Plaintiff and defendant stipulated that the citation issued plaintiff charged a true violation of the ordinance. The court below then proceeded to consider the constitutional question raised. This was error. A plain reading of the ordinance section excludes plaintiff from its coverage, and the prosecution against him should have been dismissed on this ground. Plaintiff is the president of a company owning service stations in Detroit. He is not an "owner, manager, operator or supervisor of, or any person in authority, employee or attendant at, any gas station * * *".

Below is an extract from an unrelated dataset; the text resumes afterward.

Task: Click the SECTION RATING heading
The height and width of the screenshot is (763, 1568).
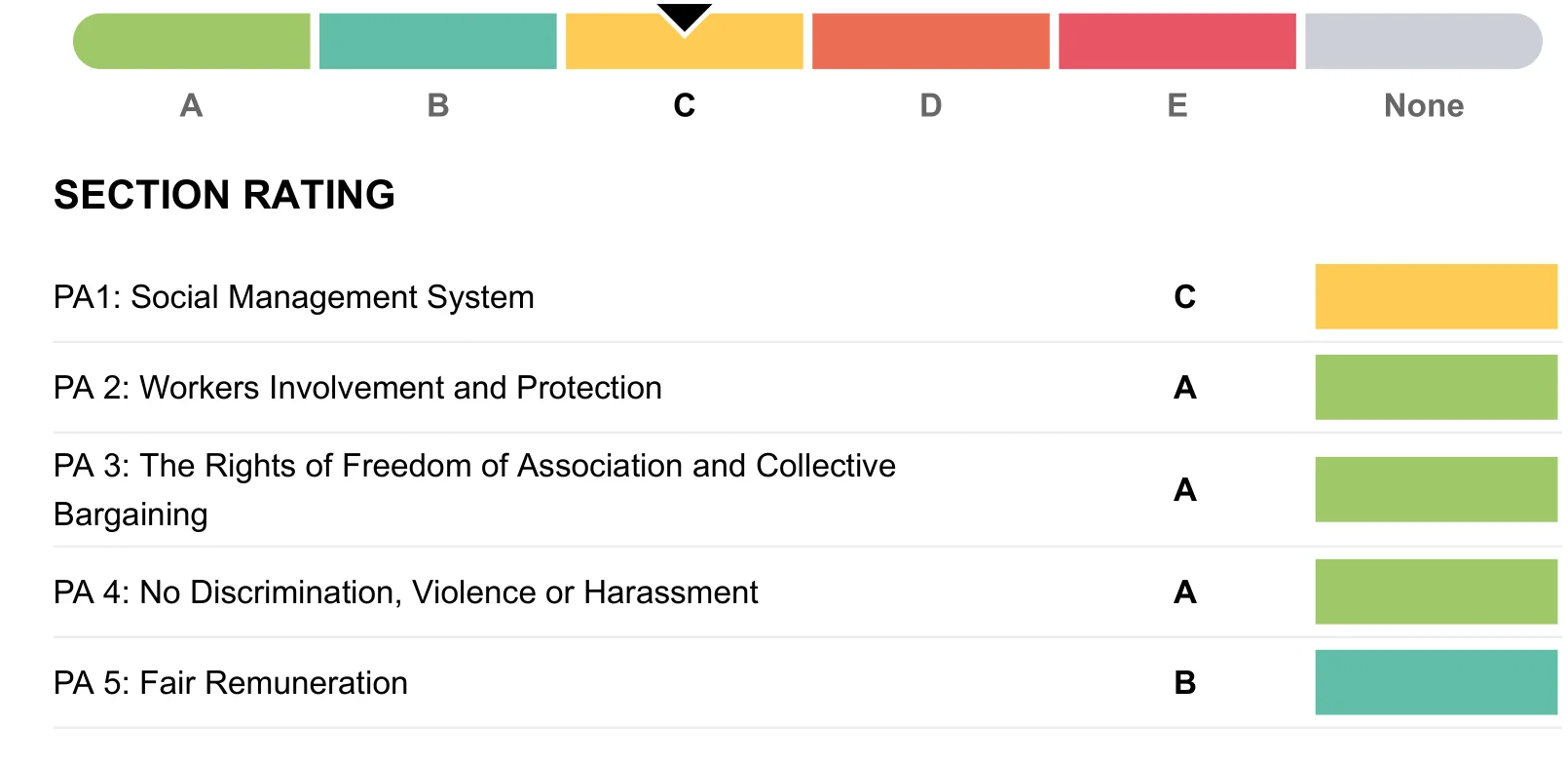Action: 224,195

When a fair construction of legislation permits serious constitutional questions to be avoided, that construction is preferred. Crowell v Benson, 285 U.S. 22; 52 S Ct 285; 76 L Ed 598 (1932); Fritts v Krugh, 354 Mich. 97; 92 N.W.2d 604 (1958); State Highway Commission v Vanderkloot, 392 Mich. 159; 220 N.W.2d 416 (1974). The facts stipulated indicate that plaintiff is president of the oil company with general supervisory control over the company's operations. He is not the "owner * * * of any gas station". The words "manager, operator or supervisor of * * * any gas station" can legitimately be construed to mean a person who oversees the daily operation of a gas station and not a person who only controls the operation of gas stations from a distance. As president of the oil company, plaintiff was not a "person in authority, employee or attendant at, any gas station".
By giving the ordinance this construction, the court below could have avoided considering the constitutional questions raised. A decision should have been made on nonconstitutional grounds, even though not raised by the parties. Neese v Southern R Co, 350 U.S. 77; 76 S Ct 131; 100 L Ed 60 (1955).
Judgment vacated; case remanded.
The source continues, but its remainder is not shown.